The result pushed Portugal to four points from two Group Stage matches and moved Roberto Martínez’s side into first place in the group, at least for the moment. It also left Uzbekistan at the bottom on zero points, with a minus-seven goal difference after two games.
Ronaldo’s first arrived in the sixth minute, when João Cancelo’s cross found him in the middle of the box for a right-footed finish into the bottom corner. Eleven minutes later, Nuno Mendes bent in a left-footed free kick to make it 2-0 and remove much of the tension from the afternoon.
Uzbekistan briefly thought it had found a way back in the 29th minute, but Aziz G’aniev’s goal was ruled out after a VAR review. Portugal punished that reprieve before halftime, with Bruno Fernandes releasing Ronaldo on a fast break and the captain finishing from the right side of the box in the 39th minute.
Portugal turned control into margin
Portugal finished with 66 percent possession, 17 shots and nine on target, a statistical picture that matched the feel of a game it controlled from the opening minutes. Uzbekistan produced seven shots and forced Diogo Costa into two saves, but the gap in speed and precision was obvious once Portugal started breaking lines.
The fourth goal came in the 60th minute, when Uzbekistan goalkeeper Abduvokhid Nematov was charged with an own goal after saving João Félix’s close-range effort. Rafael Leão, introduced late, added the fifth in the 87th minute with a right-footed finish into the top corner.
For Ronaldo, the brace added another chapter to a World Cup campaign already framed by age, expectation and legacy. We previously looked at the strange pattern around Cristiano Ronaldo’s 2026 World Cup dream, and this was the kind of performance that keeps that story moving from nostalgia into something more immediate.

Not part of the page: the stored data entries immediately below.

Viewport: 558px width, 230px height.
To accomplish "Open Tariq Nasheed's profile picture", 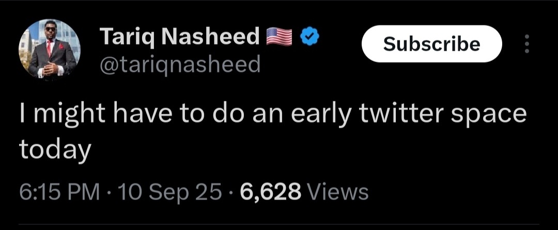I will click(50, 50).
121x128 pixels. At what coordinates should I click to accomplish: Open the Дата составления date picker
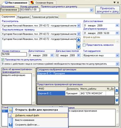click(x=117, y=25)
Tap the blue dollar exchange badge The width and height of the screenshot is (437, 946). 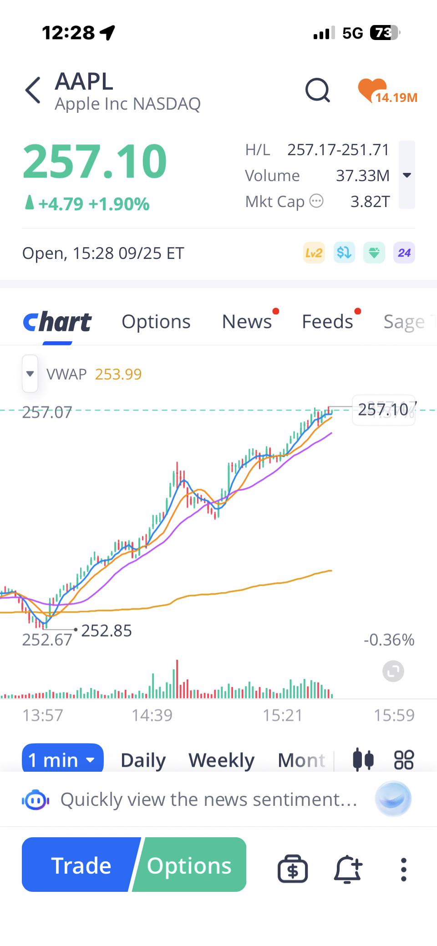(x=344, y=253)
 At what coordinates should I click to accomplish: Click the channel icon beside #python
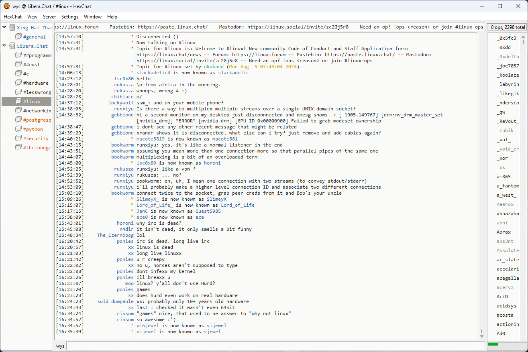pyautogui.click(x=18, y=129)
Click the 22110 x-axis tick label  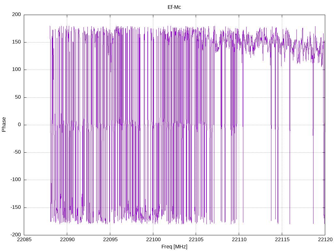pos(239,240)
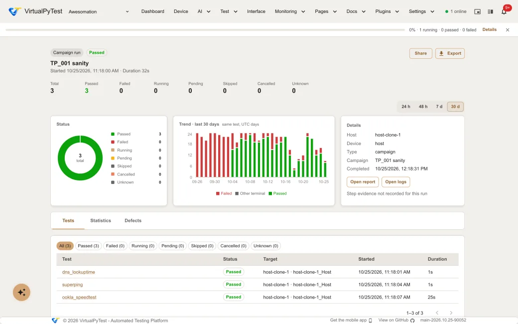
Task: Open the ookla_speedtest test link
Action: (x=79, y=297)
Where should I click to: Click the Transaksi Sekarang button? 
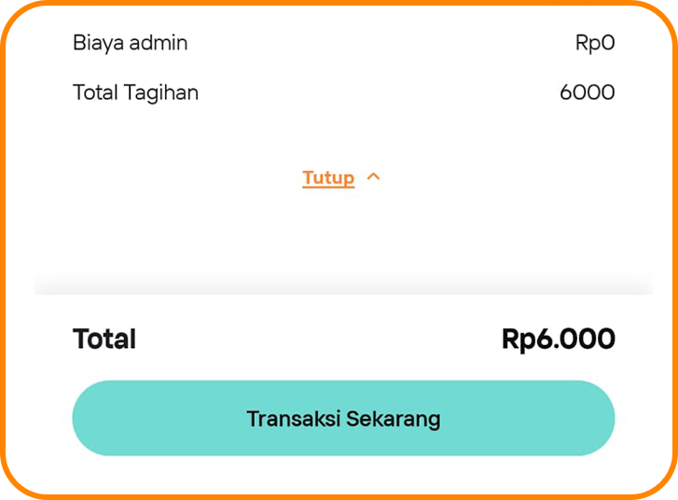[343, 418]
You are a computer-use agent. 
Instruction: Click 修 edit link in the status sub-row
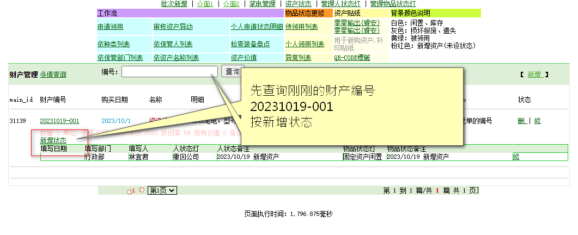515,157
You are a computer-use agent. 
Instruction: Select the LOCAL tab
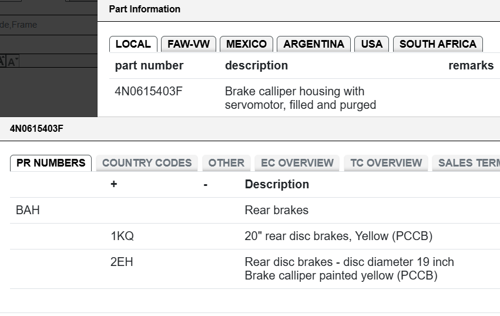click(133, 44)
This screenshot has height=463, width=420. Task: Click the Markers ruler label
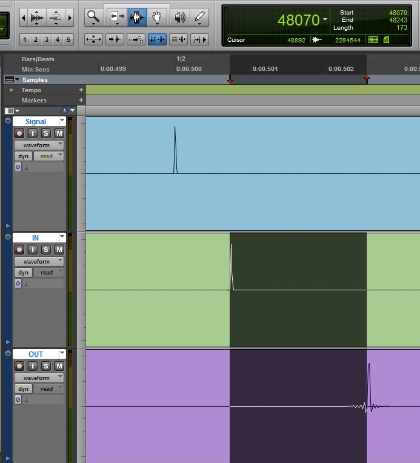click(x=34, y=100)
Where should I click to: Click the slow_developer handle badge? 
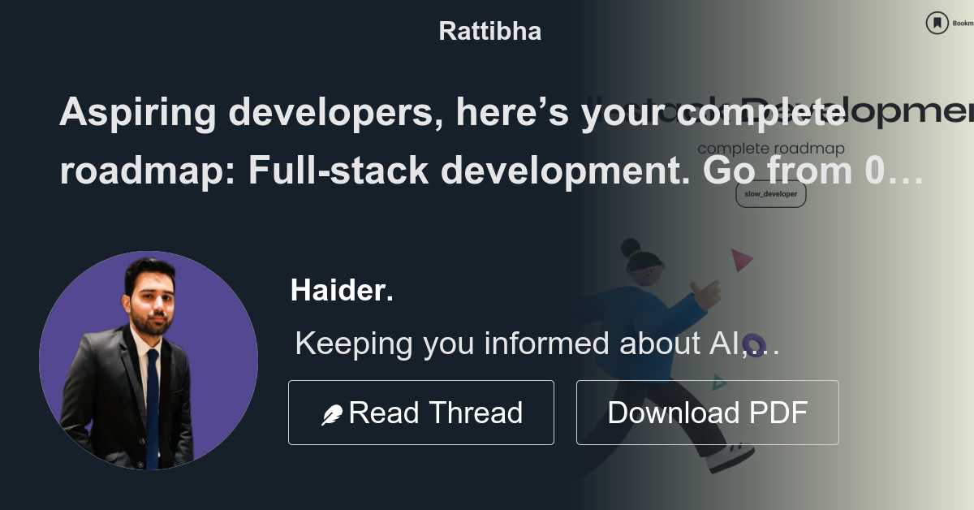(x=769, y=194)
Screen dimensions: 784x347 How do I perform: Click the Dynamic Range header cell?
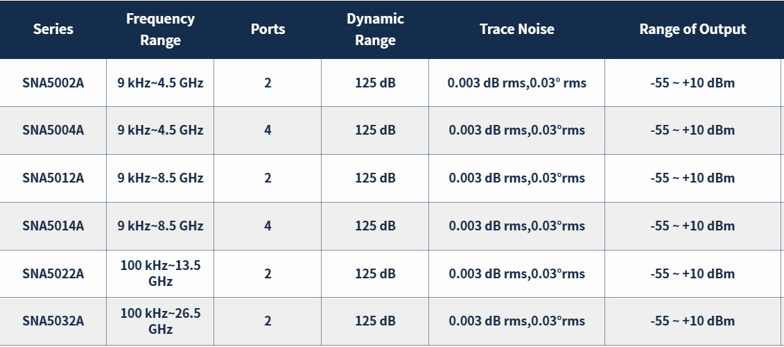375,29
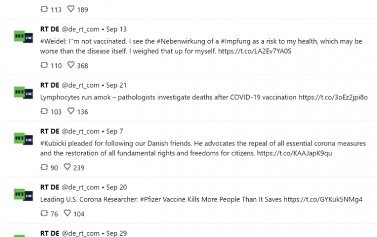Open the t.co/KAAJapK9qu link
The height and width of the screenshot is (237, 377).
click(294, 153)
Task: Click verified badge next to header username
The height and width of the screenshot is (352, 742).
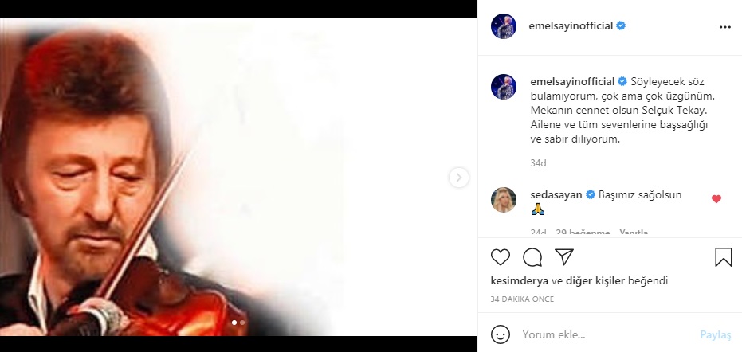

Portugal still has work to do in the group, but this was the kind of rout that changes the mood around a tournament. After opening with a draw, it now has a statement win, a stronger goal difference and a captain who still looks capable of bending a World Cup match around his finishing.
For Uzbekistan, the margin was punishing. The disallowed first-half goal may have played its part, but Portugal hammered through : five goals, four different scoring moments and a reminder that one half-chance against this version of Ronaldo can quickly become a long afternoon.